The Manufacturers’ Gazette, referring to recent bills passed by the House nullifying the rightsof patentees, and other hostile legislation now before both branches of the national legislature, says :

“The moment any such legislation as this takes effect, our mechanical progress will be in its decadence. Why not pass one more law, that hereafter no patents shall be allowed to anybody for any length of time, and thus stop the outlay for the patent office, patent lawyers, etc., and that no future litigation shall be had as to rights vested in patents ? Thus cutting the whole thing down and wiping out at one fell stroke millions of dollars of property, or what has been supposed to be property, and also wiping out totally one of the strongest branches of American industry, the inventors and perfecting mechanics. We might as well do the thing right while we are are about it ; wipe out everything that refers to it ; let them start again, but make the thing sure that no man has rights that another one is bound to respect.”

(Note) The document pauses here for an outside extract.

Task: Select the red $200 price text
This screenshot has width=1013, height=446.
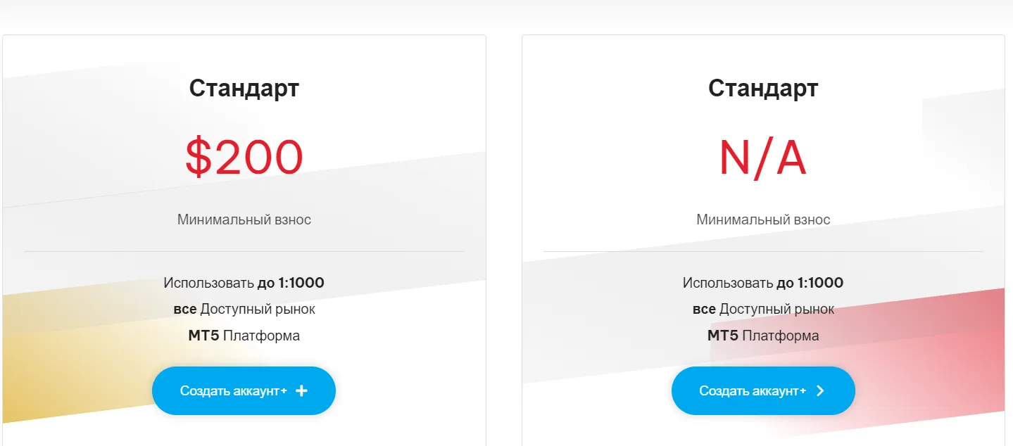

The St. Louis Miller, speaking of the bill of Mr. Ray (H. R. 1081) of New York, before the House, says :

“ There is a vast deal of twaddle in many of the arguments of those who try to break down Government grants of rights and franchises on the ground that monopoly should be discouraged. The people at large are quite indifferent as to the cost of a public benefit, until after it is secured. Then they too often seek to prevent the originators of the benefits from reaping any permanent or extended profits therefrom. The public is totally conscienceless on this point, and is ready to evade the terms of a distinct contract whenever it can be done in a slightly roundabout _____aiy. The repeated and continuous attacks upon the effectiveness of our patent law which has been made in Congress after Congress are abundantly illustrative of the spirit to which we allude. * * * Under this proposed law some piratical adventurers with a little money could readily inform themselves regarding a few meritorious articles just patented by poor and obscure inventors, could quickly manufacture immense stocks of the goods, and could then throw them on the market so suddenly and extensively that stopping the traffic by the service of notice would be simply impossible. Moreover, honorable manufacturers who might be willing to allow inventors a reasonable royalty would be afraid to make a bargain for the legitimate production of the patented novelties. They would fear to do so lest others less honorable might be even then secretly making the same goods, and might soon flood the country with them. The New Yorker’s bill is an unjust one, and should be forever tabled.”